* [ASSIGNMENT]: Could you print the entries below exactly, starting at the line that contains "Where should I" and stopping after the last one?

[Start of section]

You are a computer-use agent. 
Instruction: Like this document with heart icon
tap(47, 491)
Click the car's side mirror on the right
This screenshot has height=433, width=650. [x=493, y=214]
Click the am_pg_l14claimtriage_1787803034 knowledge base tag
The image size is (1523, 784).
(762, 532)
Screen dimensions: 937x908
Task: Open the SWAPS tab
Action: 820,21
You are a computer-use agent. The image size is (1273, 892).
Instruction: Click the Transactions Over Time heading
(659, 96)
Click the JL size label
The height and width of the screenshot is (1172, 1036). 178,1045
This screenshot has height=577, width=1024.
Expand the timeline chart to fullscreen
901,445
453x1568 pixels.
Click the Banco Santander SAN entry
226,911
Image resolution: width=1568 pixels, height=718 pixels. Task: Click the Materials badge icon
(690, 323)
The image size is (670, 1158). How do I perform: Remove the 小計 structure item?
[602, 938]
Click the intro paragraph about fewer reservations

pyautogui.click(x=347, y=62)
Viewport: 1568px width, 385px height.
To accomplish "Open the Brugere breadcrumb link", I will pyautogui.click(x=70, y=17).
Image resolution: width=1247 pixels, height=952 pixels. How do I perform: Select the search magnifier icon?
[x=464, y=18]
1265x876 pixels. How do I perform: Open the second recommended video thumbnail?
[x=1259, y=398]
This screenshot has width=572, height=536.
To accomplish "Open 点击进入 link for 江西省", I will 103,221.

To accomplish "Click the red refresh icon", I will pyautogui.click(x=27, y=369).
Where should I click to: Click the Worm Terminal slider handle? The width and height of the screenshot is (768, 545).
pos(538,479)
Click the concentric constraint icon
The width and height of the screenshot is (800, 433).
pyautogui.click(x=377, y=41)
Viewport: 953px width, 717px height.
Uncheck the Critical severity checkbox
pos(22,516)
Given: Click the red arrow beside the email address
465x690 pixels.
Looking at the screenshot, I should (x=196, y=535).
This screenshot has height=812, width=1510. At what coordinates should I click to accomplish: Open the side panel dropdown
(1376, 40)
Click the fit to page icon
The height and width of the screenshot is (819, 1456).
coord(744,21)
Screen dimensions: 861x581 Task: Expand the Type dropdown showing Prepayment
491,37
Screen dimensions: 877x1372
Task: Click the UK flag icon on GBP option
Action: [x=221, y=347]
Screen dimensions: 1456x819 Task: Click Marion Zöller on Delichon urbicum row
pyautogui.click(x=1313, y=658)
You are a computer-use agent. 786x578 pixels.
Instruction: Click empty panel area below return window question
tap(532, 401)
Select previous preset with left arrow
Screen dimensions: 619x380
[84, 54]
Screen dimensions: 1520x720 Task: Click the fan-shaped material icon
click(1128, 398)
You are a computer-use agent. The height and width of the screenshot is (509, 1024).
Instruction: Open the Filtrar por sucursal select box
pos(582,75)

[End of section]

* [SOLUTION TO THIS TASK]:
Where should I click to: Click the Worm Terminal slider handle? The width and height of the screenshot is (768, 545).
pos(538,479)
Click the concentric constraint icon
The width and height of the screenshot is (800, 433).
pyautogui.click(x=377, y=41)
Viewport: 953px width, 717px height.
Uncheck the Critical severity checkbox
pos(22,516)
Given: Click the red arrow beside the email address
465x690 pixels.
Looking at the screenshot, I should (x=196, y=535).
This screenshot has height=812, width=1510. At what coordinates should I click to accomplish: Open the side panel dropdown
(1376, 40)
Click the fit to page icon
The height and width of the screenshot is (819, 1456).
coord(744,21)
Screen dimensions: 861x581 Task: Expand the Type dropdown showing Prepayment
491,37
Screen dimensions: 877x1372
Task: Click the UK flag icon on GBP option
Action: [x=221, y=347]
Screen dimensions: 1456x819 Task: Click Marion Zöller on Delichon urbicum row
pyautogui.click(x=1313, y=658)
You are a computer-use agent. 786x578 pixels.
Instruction: Click empty panel area below return window question
tap(532, 401)
Select previous preset with left arrow
Screen dimensions: 619x380
[84, 54]
Screen dimensions: 1520x720 Task: Click the fan-shaped material icon
click(1128, 398)
You are a computer-use agent. The height and width of the screenshot is (509, 1024).
Instruction: Open the Filtrar por sucursal select box
pos(582,75)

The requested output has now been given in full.